A very pessimistic view on the state of research quality in America, particularly in public health research. Some choice quotes:
My experiences at four research universities and as a National Institutes of Health (NIH) research fellow taught me that the relentless pursuit of taxpayer funding has eliminated curiosity, basic competence, and scientific integrity in many fields.
Yet, more importantly, training in “science” is now tantamount to grant-writing and learning how to obtain funding.

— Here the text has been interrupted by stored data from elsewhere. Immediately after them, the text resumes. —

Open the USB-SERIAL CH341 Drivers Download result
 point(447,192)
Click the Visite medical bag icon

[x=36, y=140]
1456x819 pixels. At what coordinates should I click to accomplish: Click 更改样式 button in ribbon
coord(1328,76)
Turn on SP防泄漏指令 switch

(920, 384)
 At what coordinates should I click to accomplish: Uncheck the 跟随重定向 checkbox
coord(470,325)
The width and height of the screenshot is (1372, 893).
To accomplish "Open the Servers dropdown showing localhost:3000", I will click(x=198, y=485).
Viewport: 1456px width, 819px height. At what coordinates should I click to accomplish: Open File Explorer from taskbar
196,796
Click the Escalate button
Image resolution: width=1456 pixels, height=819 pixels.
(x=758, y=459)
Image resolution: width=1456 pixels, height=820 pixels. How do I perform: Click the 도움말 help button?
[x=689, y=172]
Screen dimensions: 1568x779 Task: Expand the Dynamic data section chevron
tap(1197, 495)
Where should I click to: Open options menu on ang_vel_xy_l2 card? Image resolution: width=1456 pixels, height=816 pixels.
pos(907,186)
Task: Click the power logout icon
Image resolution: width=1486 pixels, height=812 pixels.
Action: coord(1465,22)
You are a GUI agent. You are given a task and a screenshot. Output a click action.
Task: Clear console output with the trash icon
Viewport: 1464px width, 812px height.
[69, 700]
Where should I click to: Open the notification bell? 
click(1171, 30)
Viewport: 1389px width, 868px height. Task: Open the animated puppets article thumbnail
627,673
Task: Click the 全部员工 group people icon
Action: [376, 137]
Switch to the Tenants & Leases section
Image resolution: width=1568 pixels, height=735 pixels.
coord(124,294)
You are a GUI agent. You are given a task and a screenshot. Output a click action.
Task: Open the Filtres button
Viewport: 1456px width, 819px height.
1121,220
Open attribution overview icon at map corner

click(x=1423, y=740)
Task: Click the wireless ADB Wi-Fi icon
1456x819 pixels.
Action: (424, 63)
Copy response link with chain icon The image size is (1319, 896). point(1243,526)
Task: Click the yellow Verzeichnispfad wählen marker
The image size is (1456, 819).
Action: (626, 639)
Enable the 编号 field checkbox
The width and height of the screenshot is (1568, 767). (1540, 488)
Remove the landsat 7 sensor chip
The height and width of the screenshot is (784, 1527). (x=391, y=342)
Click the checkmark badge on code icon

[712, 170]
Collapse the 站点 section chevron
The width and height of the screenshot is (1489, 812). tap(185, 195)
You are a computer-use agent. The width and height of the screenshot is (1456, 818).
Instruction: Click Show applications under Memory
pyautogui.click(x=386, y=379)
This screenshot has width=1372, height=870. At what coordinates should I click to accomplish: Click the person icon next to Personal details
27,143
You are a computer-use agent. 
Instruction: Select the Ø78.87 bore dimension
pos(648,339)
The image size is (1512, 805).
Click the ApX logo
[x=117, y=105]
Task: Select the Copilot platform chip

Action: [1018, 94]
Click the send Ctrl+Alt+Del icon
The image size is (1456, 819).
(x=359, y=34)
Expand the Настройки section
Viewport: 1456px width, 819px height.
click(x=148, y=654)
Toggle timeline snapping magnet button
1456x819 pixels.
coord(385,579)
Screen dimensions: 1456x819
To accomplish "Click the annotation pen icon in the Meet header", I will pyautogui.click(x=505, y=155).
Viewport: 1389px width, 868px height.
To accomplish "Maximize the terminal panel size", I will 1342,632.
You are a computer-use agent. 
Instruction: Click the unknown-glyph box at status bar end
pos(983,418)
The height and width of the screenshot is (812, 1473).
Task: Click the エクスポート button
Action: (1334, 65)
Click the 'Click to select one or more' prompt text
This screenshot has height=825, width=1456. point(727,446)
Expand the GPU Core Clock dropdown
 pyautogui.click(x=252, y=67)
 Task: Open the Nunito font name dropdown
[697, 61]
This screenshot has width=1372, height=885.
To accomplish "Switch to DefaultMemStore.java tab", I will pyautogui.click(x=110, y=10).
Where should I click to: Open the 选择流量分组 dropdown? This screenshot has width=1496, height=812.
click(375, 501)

Organized skepticism, critical thinking, and methodological rigor, if present at all, are afterthoughts.
From 1970 to 2010, as taxpayer funding for public health research increased 700 percent, the number of retractions of biomedical research articles increased more than 900 percent, with most due to misconduct.
The widespread inability of publicly funded researchers to generate valid, reproducible findings is a testament to the failure of universities to properly train scientists and instill intellectual and methodologic rigor.
academic research is often “conducted for no other reason than to give physicians and researchers qualifications for promotion or tenure.” In other words, taxpayers fund studies that are conducted for non-scientific reasons such as career advancement
Incompetence in concert with a lack of accountability and political or personal agendas has grave consequences: The Economist stated that from 2000 to 2010, nearly 80,000 patients were involved in clinical trials based on research that was later retracted.
Still, there is some hope for reform. The last three paragraphs suggest abolishing overheads, have limits on the number of grants recieved by and the maximum age of PIs, and preventing the use of public funding for publicity. These seem resonable to me, how do others feel about them?